Parts of the exercise:
1. Answer these questions about the emotion sentiment-analysis notebook:
(a) What checkpoint name is assigned to the variable chkpt?
(b) What dataset name is passed to load_dataset?
(c) Besides the sample text, what argument does tokenize_fn pass to the tokenizer?
2. Extend the emotion sentiment-analysis notebook, starting right after its last line of code.

Provided passage:
☆ ☆ ☆ ☆ ☆
# Sentiment Analysis using the emotion dataset with 6 emotions
### native pytorch

In [None]:
from transformers import AutoTokenizer

chkpt="distilbert-base-uncased"
saveModeldir="saved-model"

tokenizer=AutoTokenizer.from_pretrained(chkpt)

## Get the emotion dataset

In [None]:
from datasets import load_dataset

ds = load_dataset("emotion")

In [None]:
classes={}
for i, mood in enumerate(ds['train'].features['label'].names):
    classes[i]=mood    
classes

## Let's see examples of each emotion

In [None]:
mood=0 

for i in range (100):
    if ds['train']['label'][i] ==mood:
        s=ds['train']['text'][i]
        print(f'{classes[mood]}: {s}  ')
        mood+=1
        if mood==6:
            break

## Preprocessing the dataset to make it compatible with model's tokenizer

In [None]:
from transformers import AutoTokenizer, DataCollatorWithPadding

checkpoint = "distilbert-base-uncased"
tokenizer = AutoTokenizer.from_pretrained(checkpoint)

def tokenize_fn(sample):
    return tokenizer(sample['text'], truncation=True)
☆ ☆ ☆ ☆ ☆
Dataset items:

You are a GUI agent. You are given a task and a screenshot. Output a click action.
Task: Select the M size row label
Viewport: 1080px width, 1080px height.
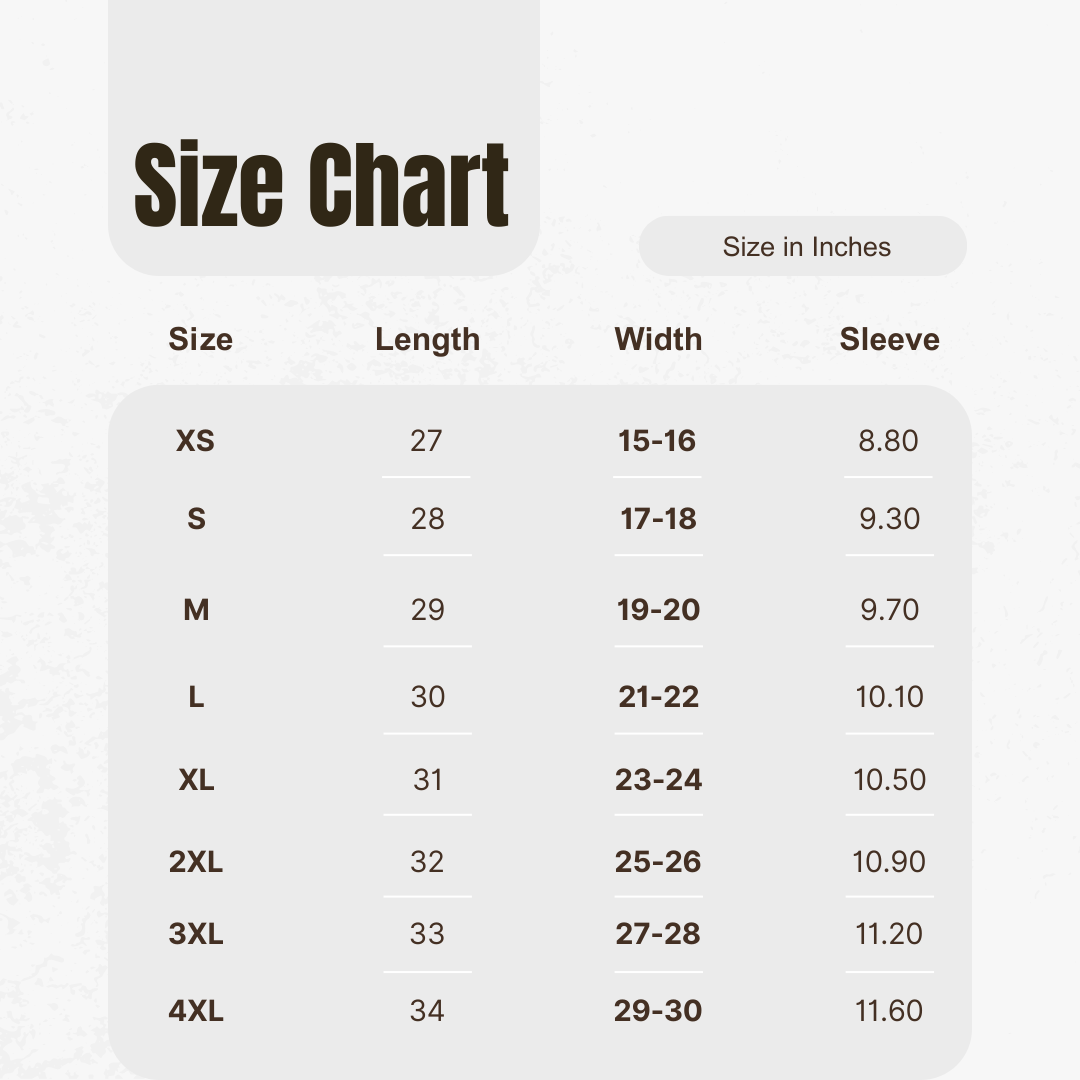(x=196, y=610)
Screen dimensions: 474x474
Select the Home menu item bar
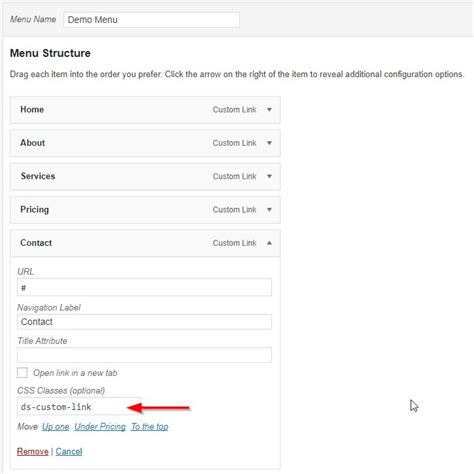(x=145, y=110)
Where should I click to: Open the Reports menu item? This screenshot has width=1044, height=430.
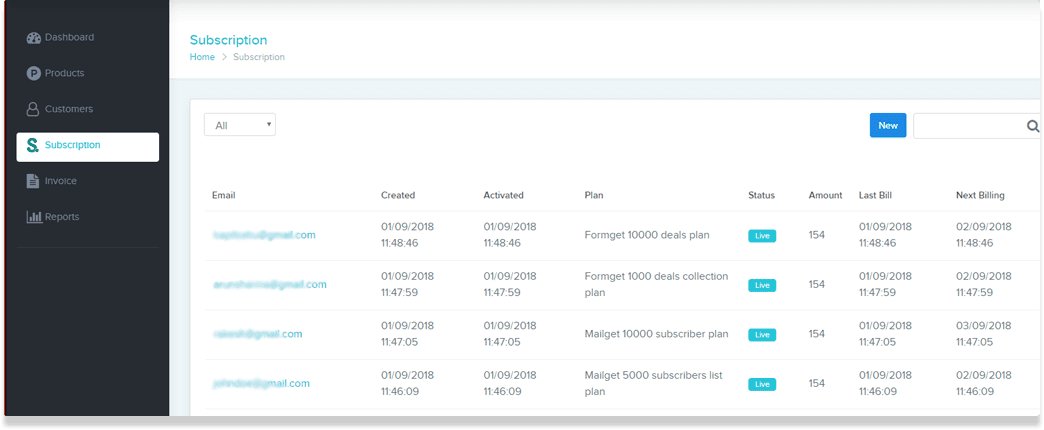62,217
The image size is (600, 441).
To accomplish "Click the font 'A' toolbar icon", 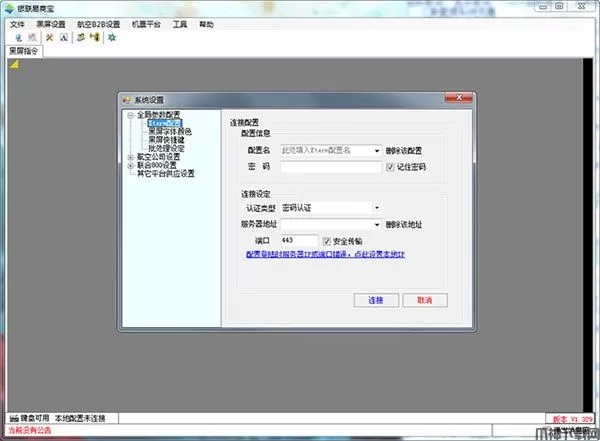I will [x=62, y=37].
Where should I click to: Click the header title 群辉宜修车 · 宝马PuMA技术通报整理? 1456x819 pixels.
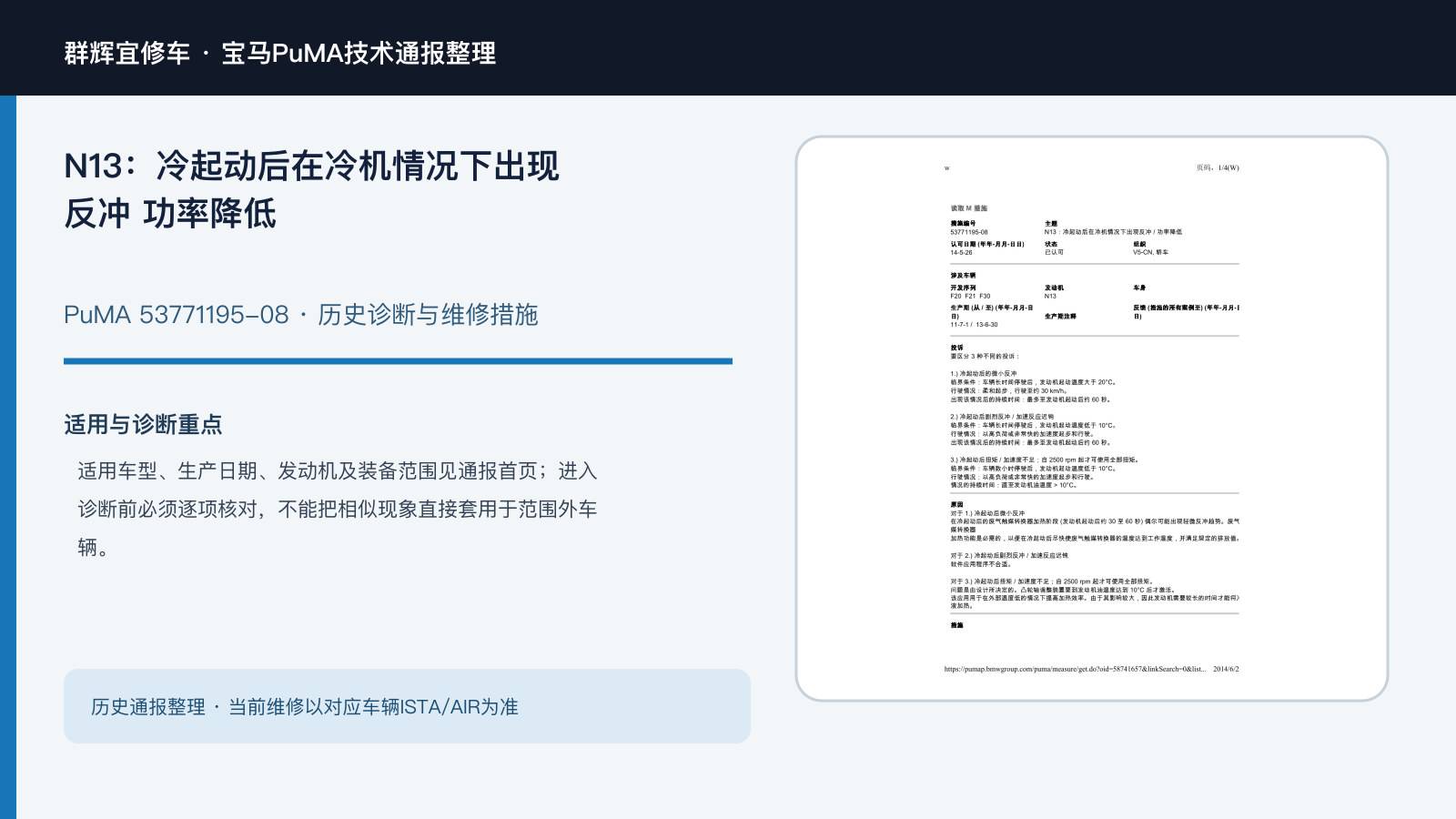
☆ ☆ ☆ ☆ ☆
Exercise responses:
1.
(a) distilbert-base-uncased
(b) emotion
(c) truncation=True

2.
tokenized_ds = ds.map(tokenize_fn, batched=True)

# remove unwanted columns that miodel is not expecting. renaming column so model can expect it

tokenized_ds=tokenized_ds.remove_columns('text')
tokenized_ds=tokenized_ds.rename_column('label', 'labels')
tokenized_ds
tokenized_ds['train'].column_names

## Using DataCollator with DataLoader

### DataCp;;ator provides dynamic padding. Wehn combined with dataloader, the amount of padding to use depends on the longest sentence in the current batch. This only works when using GPU, and pytorch

In [None]:
from torch.utils.data import DataLoader

batchSize=128

collator = DataCollatorWithPadding(tokenizer=tokenizer)

train_dl = DataLoader(tokenized_ds["train"], shuffle=True, batch_size=batchSize, collate_fn=collator)
eval_dl = DataLoader(tokenized_ds["validation"], batch_size=batchSize, collate_fn=collator)
test_dl= DataLoader(tokenized_ds["test"], batch_size=batchSize, collate_fn=collator)

print(f'train dl has {len(train_dl) }  batches')
print(f'validation dl has {len(eval_dl) }  batches')
print(f'test dl has {len(test_dl) }  batches')

In [None]:
batch=next(iter(train_dl))
{k: v.shape for k, v in batch.items()}

### Notice how the 2nd dimension of the batch changes between batches? that's dynamic padding thanks to the data collator.

## Importing the model

In [None]:
from transformers import AutoModelForSequenceClassification

model = AutoModelForSequenceClassification.from_pretrained(chkpt, num_labels=len(classes), id2label=classes)
model.config.id2label

In [None]:
#try with a batch first to test if model can process a batch
outputs = model(**batch)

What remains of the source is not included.